• [PROBLEM TO WORK ON] For the records below, output each line exactly as it appears, from the first through the line with "Task: Hide the Operating Expenses series".

***** EXTRACTED DATA *****

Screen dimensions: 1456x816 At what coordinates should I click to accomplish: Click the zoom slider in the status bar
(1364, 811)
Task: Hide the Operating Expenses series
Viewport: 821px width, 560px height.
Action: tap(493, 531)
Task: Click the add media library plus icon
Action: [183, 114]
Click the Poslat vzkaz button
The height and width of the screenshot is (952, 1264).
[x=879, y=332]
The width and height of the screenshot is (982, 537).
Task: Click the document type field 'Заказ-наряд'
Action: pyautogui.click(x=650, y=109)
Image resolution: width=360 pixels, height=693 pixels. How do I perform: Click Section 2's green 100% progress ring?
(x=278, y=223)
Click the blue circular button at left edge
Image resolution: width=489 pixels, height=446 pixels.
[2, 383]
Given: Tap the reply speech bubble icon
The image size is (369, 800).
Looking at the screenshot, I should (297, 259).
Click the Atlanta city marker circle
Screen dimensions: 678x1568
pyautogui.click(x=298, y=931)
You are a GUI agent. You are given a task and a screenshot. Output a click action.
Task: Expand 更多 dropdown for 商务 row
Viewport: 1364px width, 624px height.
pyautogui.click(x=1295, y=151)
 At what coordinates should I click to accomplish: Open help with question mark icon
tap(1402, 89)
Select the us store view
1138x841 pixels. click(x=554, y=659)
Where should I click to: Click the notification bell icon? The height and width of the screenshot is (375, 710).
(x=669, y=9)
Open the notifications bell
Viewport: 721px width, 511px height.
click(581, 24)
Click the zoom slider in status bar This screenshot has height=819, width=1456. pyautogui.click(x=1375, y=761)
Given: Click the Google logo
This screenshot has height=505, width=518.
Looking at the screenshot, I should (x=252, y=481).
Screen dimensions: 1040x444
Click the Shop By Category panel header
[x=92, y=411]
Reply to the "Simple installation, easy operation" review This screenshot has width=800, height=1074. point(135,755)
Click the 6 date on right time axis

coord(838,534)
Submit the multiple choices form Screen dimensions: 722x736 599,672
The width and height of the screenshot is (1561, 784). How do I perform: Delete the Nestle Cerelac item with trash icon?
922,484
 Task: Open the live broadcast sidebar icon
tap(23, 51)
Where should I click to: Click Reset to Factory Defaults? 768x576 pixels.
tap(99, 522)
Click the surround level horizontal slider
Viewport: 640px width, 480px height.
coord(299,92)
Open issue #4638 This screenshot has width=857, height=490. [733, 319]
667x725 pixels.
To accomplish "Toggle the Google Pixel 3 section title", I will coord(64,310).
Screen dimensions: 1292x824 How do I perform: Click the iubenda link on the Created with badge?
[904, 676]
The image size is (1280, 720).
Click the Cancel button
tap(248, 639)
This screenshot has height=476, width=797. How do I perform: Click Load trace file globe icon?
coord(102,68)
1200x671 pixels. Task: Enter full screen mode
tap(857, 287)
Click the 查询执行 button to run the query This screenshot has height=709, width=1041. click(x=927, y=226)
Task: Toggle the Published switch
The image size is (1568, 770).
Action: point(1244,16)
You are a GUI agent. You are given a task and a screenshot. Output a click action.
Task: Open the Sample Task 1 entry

*****

• [REPLY TO THE EXERCISE]
Screen dimensions: 1456x816 At what coordinates should I click to accomplish: Click the zoom slider in the status bar
(1364, 811)
Task: Hide the Operating Expenses series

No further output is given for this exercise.